■ Exercise goal: Repeat the lines below exactly as written, please, from the line with "The width and height of the screenshot is (401, 784)." to the line with "Given: Click the 级别 column header", both lines included, and no others.

■ Entries provided:
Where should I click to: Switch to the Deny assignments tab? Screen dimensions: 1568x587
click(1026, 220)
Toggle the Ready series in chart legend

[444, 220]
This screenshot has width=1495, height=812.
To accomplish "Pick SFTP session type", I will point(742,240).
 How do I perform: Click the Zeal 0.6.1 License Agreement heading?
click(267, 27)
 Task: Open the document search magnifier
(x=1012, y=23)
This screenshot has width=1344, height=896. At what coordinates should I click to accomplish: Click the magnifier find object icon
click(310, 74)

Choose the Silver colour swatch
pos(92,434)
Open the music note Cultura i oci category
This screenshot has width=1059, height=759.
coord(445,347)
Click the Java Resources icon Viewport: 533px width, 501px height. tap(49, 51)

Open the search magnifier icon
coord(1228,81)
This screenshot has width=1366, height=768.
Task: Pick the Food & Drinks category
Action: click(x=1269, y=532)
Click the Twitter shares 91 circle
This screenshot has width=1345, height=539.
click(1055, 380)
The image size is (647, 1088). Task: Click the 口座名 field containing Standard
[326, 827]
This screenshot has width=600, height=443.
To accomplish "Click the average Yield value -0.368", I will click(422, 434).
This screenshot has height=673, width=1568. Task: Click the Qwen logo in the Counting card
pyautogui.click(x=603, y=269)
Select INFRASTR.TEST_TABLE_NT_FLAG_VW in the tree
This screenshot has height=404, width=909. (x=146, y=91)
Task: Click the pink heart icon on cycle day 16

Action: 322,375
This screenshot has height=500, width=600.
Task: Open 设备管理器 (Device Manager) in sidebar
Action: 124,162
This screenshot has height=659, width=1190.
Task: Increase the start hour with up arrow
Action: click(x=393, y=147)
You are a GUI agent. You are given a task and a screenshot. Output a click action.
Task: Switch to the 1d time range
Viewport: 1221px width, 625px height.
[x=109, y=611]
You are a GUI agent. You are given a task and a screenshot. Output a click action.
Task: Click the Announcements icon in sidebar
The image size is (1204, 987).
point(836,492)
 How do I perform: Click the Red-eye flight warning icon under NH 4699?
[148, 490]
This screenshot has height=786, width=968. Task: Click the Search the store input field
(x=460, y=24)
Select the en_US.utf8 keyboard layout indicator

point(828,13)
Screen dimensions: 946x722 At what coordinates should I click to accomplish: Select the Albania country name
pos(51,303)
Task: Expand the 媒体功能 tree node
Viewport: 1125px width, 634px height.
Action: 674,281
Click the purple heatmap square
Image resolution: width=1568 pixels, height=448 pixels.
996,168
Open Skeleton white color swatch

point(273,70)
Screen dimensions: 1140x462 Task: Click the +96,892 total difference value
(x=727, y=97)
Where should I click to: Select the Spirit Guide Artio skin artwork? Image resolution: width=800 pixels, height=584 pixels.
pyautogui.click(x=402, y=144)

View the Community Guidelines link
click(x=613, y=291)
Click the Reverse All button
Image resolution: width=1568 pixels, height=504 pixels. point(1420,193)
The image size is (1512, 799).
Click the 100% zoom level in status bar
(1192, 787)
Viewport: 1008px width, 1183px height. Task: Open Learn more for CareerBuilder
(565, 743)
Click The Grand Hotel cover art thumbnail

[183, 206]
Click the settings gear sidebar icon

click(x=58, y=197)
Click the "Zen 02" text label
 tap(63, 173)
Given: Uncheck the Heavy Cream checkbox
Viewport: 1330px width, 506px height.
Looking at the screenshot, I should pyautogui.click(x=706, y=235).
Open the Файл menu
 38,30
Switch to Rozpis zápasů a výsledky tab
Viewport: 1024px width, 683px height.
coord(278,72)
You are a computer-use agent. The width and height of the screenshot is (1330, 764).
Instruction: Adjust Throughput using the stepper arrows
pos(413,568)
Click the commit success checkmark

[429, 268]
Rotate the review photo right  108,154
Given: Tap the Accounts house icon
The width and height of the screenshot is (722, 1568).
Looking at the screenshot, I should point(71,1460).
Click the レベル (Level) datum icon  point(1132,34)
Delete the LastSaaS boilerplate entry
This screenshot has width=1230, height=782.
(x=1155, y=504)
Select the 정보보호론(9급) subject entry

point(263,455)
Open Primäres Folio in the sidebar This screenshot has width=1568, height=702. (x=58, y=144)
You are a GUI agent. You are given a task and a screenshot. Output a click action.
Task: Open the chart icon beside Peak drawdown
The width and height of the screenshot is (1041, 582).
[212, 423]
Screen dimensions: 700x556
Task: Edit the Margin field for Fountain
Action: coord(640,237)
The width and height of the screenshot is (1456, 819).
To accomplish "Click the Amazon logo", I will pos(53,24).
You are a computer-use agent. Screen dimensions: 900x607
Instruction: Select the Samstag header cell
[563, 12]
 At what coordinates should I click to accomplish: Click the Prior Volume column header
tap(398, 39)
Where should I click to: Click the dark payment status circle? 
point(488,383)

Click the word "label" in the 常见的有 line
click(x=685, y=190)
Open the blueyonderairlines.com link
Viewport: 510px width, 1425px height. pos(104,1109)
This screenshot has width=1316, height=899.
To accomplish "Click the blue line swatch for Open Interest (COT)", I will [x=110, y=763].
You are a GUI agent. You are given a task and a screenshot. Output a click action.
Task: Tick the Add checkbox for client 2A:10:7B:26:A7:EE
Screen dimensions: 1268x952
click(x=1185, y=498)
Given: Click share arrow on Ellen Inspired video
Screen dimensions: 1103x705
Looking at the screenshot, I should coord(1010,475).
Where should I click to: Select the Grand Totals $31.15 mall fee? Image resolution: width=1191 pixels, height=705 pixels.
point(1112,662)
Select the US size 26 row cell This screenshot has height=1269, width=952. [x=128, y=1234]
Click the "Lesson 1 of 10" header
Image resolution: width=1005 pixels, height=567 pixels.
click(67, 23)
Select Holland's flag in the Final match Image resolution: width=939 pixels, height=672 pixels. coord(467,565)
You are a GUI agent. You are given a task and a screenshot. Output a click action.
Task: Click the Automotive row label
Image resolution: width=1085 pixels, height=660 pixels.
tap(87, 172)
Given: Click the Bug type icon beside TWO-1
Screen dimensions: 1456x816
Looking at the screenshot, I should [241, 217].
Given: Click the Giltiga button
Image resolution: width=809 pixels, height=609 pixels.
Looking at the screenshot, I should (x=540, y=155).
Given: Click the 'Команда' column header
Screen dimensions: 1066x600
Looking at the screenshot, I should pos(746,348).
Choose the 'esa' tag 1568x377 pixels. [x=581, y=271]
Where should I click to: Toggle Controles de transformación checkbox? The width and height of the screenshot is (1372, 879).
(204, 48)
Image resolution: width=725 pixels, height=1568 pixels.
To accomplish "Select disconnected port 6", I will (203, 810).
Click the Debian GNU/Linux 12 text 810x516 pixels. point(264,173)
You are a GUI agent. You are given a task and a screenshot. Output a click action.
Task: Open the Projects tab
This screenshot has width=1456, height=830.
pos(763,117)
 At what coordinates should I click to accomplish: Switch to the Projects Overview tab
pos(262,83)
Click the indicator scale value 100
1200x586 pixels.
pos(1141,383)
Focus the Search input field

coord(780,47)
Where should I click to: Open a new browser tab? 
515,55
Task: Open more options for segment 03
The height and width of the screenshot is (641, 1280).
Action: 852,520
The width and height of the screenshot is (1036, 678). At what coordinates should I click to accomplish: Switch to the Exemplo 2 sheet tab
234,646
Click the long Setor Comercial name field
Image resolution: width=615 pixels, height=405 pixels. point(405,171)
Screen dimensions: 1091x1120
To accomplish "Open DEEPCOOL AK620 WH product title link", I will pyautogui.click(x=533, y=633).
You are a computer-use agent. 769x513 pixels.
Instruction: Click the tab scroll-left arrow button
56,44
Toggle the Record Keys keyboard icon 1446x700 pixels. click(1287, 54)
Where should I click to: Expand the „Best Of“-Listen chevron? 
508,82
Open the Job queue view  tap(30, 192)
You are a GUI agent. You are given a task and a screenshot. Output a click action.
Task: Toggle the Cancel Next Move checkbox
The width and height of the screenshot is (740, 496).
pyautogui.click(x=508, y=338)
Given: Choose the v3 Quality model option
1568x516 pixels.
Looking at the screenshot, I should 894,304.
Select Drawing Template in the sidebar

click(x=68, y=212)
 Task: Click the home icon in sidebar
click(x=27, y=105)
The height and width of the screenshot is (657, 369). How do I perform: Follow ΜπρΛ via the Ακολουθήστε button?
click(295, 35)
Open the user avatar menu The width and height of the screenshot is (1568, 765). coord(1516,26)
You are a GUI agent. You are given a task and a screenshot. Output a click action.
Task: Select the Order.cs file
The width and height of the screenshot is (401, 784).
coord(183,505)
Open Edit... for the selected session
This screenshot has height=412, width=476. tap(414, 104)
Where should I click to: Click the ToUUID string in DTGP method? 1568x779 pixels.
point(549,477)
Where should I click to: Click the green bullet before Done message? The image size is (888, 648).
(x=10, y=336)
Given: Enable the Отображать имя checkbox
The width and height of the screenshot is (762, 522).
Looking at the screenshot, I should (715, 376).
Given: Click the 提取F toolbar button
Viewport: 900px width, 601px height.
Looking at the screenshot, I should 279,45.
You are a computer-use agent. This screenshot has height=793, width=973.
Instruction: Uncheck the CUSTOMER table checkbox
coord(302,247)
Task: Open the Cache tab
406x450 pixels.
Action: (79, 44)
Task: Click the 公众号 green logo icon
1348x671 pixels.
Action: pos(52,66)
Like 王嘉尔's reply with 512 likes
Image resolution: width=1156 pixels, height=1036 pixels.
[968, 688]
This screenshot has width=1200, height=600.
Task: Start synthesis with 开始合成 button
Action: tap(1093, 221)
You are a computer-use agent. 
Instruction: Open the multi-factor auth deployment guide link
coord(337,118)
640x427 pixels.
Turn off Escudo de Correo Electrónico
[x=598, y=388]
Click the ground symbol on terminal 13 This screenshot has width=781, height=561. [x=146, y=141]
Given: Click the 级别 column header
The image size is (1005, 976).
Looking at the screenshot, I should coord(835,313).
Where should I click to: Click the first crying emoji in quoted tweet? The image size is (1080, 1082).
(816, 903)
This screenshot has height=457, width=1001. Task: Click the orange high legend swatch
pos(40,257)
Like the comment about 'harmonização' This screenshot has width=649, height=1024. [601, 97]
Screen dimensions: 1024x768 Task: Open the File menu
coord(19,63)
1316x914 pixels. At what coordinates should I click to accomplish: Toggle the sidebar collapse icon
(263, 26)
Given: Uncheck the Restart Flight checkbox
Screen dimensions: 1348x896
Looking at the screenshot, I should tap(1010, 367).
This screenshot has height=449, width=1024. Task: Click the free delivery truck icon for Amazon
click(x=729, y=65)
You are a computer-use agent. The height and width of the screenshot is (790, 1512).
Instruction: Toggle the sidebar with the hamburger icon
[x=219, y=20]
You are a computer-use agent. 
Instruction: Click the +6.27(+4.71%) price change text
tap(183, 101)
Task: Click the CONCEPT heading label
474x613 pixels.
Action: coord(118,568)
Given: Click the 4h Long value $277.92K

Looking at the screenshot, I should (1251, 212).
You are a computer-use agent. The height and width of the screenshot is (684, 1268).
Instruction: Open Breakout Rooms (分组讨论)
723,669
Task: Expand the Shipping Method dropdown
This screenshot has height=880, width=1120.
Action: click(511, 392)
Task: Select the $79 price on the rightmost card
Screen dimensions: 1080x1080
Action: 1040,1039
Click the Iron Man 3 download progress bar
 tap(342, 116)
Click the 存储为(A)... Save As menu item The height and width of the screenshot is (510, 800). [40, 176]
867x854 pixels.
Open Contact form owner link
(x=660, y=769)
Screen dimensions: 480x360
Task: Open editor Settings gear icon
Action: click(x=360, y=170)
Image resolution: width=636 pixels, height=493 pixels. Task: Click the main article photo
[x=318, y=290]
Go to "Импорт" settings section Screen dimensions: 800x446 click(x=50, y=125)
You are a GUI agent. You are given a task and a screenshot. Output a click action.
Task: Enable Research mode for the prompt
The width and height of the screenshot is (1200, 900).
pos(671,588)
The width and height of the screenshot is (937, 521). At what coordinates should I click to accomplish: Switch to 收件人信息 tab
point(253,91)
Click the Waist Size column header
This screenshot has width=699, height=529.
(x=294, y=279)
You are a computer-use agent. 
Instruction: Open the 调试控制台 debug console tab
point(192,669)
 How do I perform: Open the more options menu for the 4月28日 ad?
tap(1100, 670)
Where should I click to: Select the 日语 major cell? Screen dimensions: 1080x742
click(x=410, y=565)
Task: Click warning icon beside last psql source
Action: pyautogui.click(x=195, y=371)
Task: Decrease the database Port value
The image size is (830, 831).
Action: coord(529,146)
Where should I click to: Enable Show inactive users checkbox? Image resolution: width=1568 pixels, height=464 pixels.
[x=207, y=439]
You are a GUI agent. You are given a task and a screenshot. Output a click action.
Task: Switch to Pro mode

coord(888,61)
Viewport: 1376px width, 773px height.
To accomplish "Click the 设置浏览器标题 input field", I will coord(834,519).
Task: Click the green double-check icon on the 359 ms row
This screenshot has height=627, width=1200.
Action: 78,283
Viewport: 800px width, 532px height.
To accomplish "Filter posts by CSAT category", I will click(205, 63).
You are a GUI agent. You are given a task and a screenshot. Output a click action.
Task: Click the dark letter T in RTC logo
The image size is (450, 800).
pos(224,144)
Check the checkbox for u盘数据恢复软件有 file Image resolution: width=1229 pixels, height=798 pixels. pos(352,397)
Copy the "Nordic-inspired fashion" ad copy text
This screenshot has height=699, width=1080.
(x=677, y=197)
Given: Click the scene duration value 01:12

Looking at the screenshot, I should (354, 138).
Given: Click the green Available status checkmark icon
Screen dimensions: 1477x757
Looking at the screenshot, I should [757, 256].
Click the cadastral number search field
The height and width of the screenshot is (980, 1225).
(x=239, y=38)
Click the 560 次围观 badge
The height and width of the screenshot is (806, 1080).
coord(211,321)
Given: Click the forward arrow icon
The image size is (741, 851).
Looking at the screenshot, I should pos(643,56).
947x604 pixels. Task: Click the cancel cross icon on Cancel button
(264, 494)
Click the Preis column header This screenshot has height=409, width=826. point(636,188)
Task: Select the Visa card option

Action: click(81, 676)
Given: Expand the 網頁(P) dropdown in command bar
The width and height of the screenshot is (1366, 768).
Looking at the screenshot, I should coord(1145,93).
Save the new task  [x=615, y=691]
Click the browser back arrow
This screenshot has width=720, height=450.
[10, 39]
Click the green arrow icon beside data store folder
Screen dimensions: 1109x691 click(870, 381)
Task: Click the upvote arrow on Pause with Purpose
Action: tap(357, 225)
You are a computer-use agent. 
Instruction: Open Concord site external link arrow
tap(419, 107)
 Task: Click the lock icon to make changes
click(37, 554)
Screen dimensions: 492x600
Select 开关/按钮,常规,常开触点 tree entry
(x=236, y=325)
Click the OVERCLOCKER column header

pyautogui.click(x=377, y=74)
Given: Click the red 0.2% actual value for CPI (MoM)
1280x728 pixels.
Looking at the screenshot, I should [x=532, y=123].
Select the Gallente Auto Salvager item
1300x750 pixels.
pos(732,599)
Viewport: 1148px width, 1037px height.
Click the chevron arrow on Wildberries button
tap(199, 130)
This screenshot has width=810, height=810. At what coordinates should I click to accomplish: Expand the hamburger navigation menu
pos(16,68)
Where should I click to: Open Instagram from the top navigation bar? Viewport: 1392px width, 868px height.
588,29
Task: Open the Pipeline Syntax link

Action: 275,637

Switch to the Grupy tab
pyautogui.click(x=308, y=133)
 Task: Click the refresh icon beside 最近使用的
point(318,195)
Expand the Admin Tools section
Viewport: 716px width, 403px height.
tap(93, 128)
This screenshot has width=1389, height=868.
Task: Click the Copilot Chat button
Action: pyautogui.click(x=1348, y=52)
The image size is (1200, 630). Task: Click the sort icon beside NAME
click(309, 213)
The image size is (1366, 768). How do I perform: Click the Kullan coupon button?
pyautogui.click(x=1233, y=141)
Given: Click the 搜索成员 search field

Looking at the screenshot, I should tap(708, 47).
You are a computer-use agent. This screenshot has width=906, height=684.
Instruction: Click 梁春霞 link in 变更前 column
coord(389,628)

■ The completed task:
The width and height of the screenshot is (401, 784).
coord(183,505)
Open Edit... for the selected session
This screenshot has height=412, width=476. tap(414, 104)
Where should I click to: Click the ToUUID string in DTGP method? 1568x779 pixels.
point(549,477)
Where should I click to: Click the green bullet before Done message? The image size is (888, 648).
(x=10, y=336)
Given: Enable the Отображать имя checkbox
The width and height of the screenshot is (762, 522).
Looking at the screenshot, I should (715, 376).
Given: Click the 提取F toolbar button
Viewport: 900px width, 601px height.
Looking at the screenshot, I should 279,45.
You are a computer-use agent. This screenshot has height=793, width=973.
Instruction: Uncheck the CUSTOMER table checkbox
coord(302,247)
Task: Open the Cache tab
406x450 pixels.
Action: (79, 44)
Task: Click the 公众号 green logo icon
1348x671 pixels.
Action: pos(52,66)
Like 王嘉尔's reply with 512 likes
Image resolution: width=1156 pixels, height=1036 pixels.
[968, 688]
This screenshot has width=1200, height=600.
Task: Start synthesis with 开始合成 button
Action: tap(1093, 221)
You are a computer-use agent. 
Instruction: Open the multi-factor auth deployment guide link
coord(337,118)
640x427 pixels.
Turn off Escudo de Correo Electrónico
[x=598, y=388]
Click the ground symbol on terminal 13 This screenshot has width=781, height=561. [x=146, y=141]
Given: Click the 级别 column header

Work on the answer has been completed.